Toutefois, l’examen de la notion de mérite (desert) est l’objet d’une reformulation caractéristique de la part de l’auteur. D’abord, comme nous l’avons montré ci-dessus, aucun mérite n’est strictement individuel, une part en revient toujours à la collectivité. En effet, dans la sphère de l’individu, le mérite est généralement défini comme fonction de l’effort du travailleur, d’une part, et de la qualité du bien produit ou du service rendu d’autre part. Hobhouse ne peut se satisfaire d’une telle définition : la qualité d’une production dépend bien plus de facteurs extérieurs à l’individu que de son talent propre. De plus, on peut imaginer un individu plein de bonne volonté, accomplissant des efforts quotidiens, mais échouant pourtant à produire un résultat valable. L’auteur préfère donc s’en tenir à une définition du mérite qui évalue la participation au Bien Commun, ce qui est plus logique à ses yeux, d’autant qu’elle permet de prendre en compte le service moral tout autant que le service matériel. Ainsi, sur le plan moral, l’individu qui fait des efforts sans résultat participe plus, a priori, au Bien Commun que celui qui n’obtient pas de résultat par paresse, car au moins il dispose d’une certaine discipline qui témoigne de son développement moral, qui profite au développement moral de l’ensemble de la société.

Le mérite, que Hobhouse a redéfini, suppose une récompense. Idéalement, la satisfaction morale de l’accomplissement du devoir envers la communauté devrait suffire, mais cela supposerait d’avoir atteint un stade très avancé du développement harmonique. En attendant, il faut prévoir une motivation matérielle qui récompense le mérite. Si la richesse est effectivement la récompense du mérite du travail et du talent, alors elle est conforme aux exigences de la justice, mais en l’état actuel de l’économie c’est loin d’être le cas. Hobhouse introduit là une distinction qui sous-tend toute son organisation économique, celle de l’enrichissement mérité ou non-mérité. Cette distinction n’est, certes, pas sans rappeler l’opposition entre earned et unearned increment 347 qui devait donner lieu, selon Mill, à une imposition différente, et l’on en trouve effectivement la trace ici. Mais la distinction hobhousienne est le reflet de la conception organique ; le critère d’évaluation est explicitement lié au Bien Commun. Il faut considérer comme méritant ce qui profite au Bien Commun et la récompense comme la manifestation de la relation de réciprocité entre la collectivité et l’individu. En d’autres termes, lorsqu’on examine la légitimité d’une richesse, il s’agit de savoir si l’enrichissement personnel est un juste retour de la participation au Bien Commun. Réciproquement, la récompense accordée en fonction du mérite doit aussi servir les intérêts du Bien Commun. C’est le cas lorsqu’elle constitue une motivation personnelle à l’effort et à l’entreprise, Hobhouse affirme, en effet, que « ‘le point essentiel de l’économie libérale [telle qu’il l’entend] est le rapport direct du service social et de la récompense’ 348 ».

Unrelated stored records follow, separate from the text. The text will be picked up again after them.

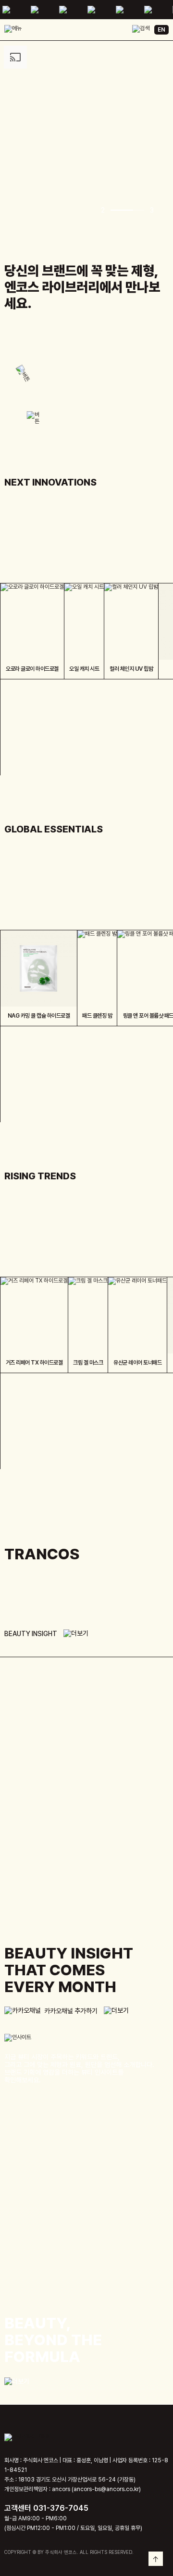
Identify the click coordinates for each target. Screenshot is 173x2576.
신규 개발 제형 (20, 542)
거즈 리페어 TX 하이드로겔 (34, 1362)
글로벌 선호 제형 (23, 889)
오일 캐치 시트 (84, 668)
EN (161, 29)
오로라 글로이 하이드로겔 (32, 668)
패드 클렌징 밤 (97, 1015)
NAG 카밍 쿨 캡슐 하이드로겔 (39, 1015)
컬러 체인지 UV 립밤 (131, 668)
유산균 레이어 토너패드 (137, 1362)
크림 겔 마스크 (88, 1362)
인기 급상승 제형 (23, 1236)
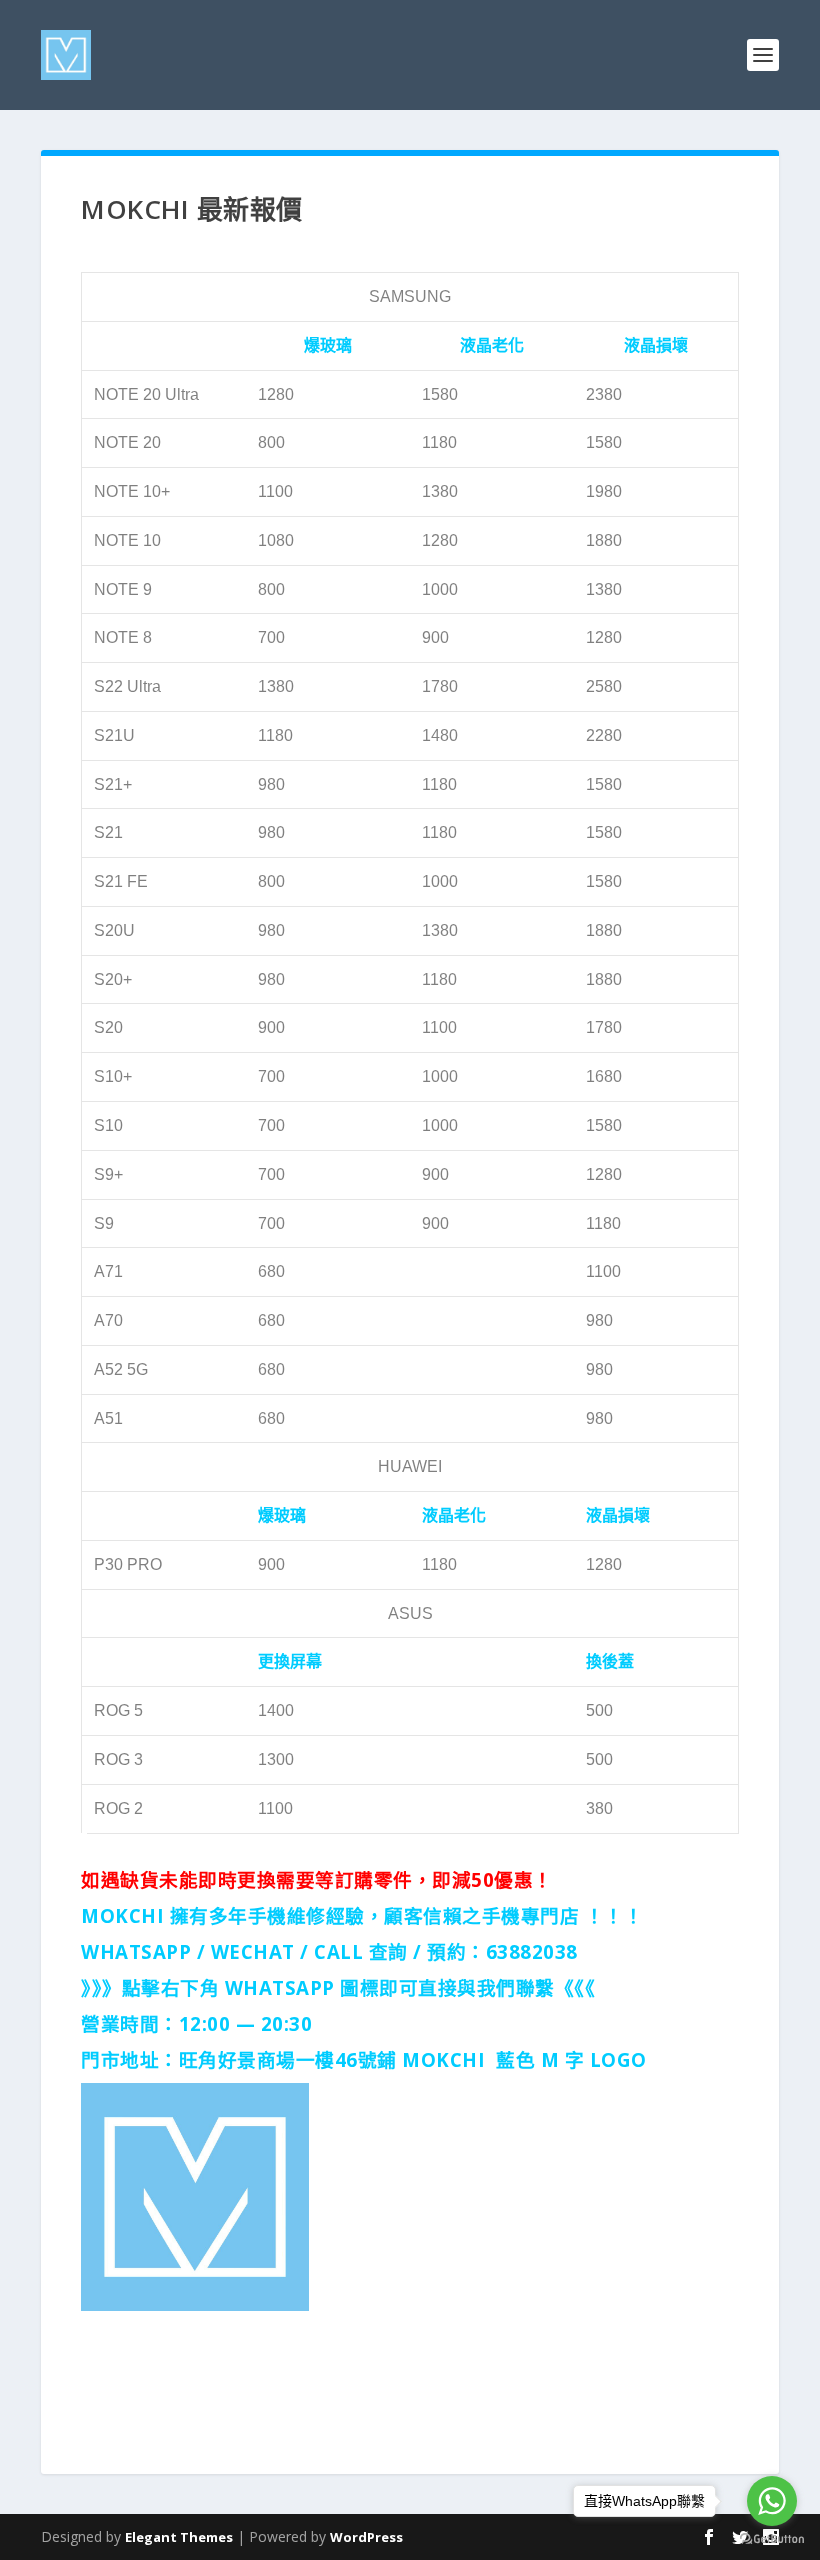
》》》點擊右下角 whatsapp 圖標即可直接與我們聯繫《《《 (338, 1987)
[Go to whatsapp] (772, 2501)
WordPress (366, 2537)
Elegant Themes (179, 2537)
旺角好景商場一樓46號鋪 (288, 2059)
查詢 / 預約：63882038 (473, 1951)
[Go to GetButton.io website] (772, 2539)
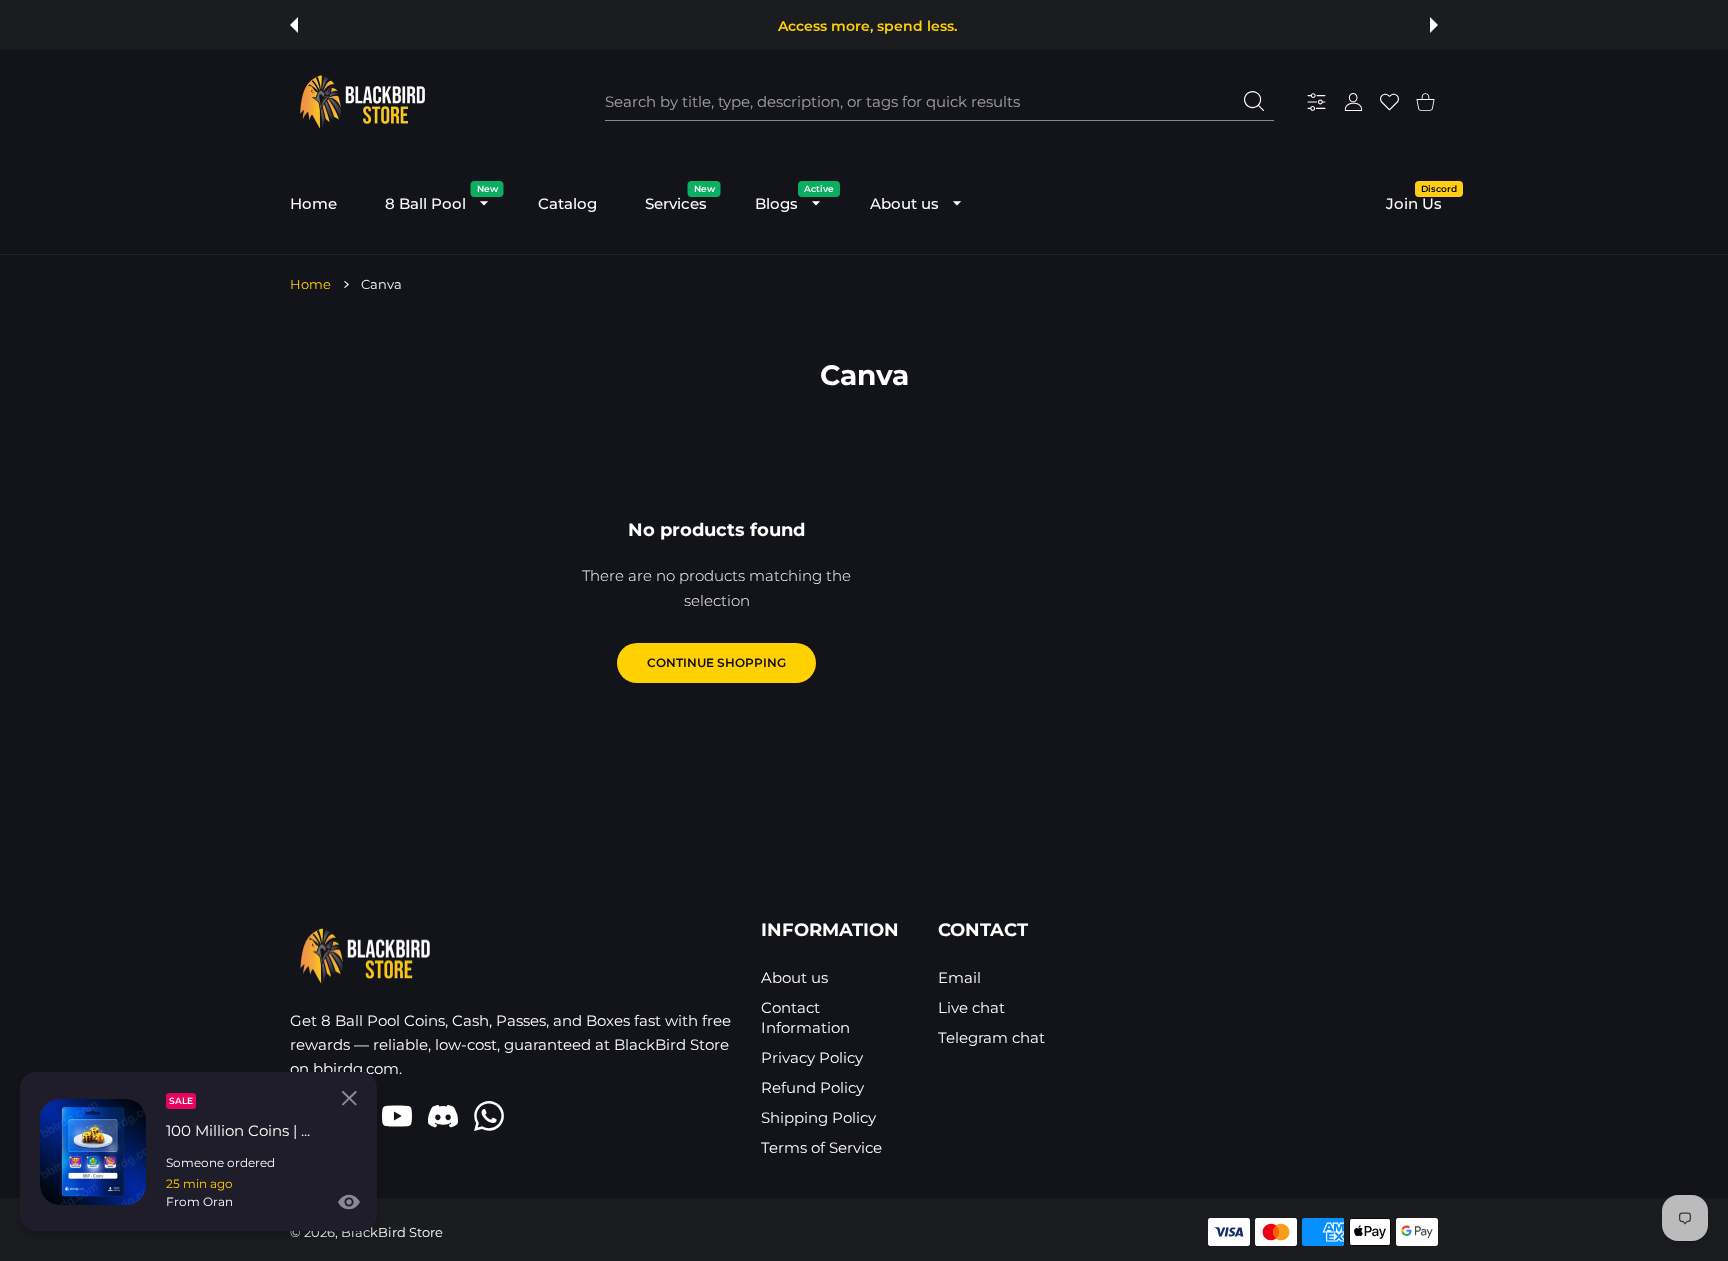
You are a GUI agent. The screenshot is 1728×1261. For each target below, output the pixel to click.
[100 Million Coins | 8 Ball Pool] (93, 1152)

L’organisation économique repose donc, comme la définition des droits de l’individu, sur une analyse fonctionnaliste : le gain doit être examiné pour que l’on puisse définir s’il répond aux critères exposés ci-dessus ; si l’on déduit qu’il n’a pas de fonction sociale, alors il n’a pas de raison d’être dans la société harmonique. Le salaire, et plus généralement le revenu d’un individu, peut être, de la même manière, fixé proportionnellement au mérite, c’est-à-dire à la fonction économique et sociale. La mise en place d’une autorité centrale qui aurait pour fonction de juger du mérite de chacun, et de fixer, en conséquence, le salaire du travailleur, ainsi que la pension de ceux qui ne travaillent pas, et le revenu du producteur ou de l’entrepreneur, serait tellement complexe qu’elle demeure du domaine de l’imagination, mais il n’en reste pas moins un principe qui doit être retenu par les organismes de négociations salariales et, plus généralement, par l’État. Hobhouse définit précisément la rémunération qui respecterait ce principe :

‘[...] such remuneration as would stimulate him to put forth his best efforts and would maintain him in the condition necessary for the life-long exercise of his function. (Lib 93)’
Notes
347.

 Cette expression oppose l’augmentation du revenu grâce au travail et l’augmentation du revenu grâce à la plus-value.

348.

 Lib p. 100 : «  [...] the central point of Liberal economics, then, is the equation of social service and reward. »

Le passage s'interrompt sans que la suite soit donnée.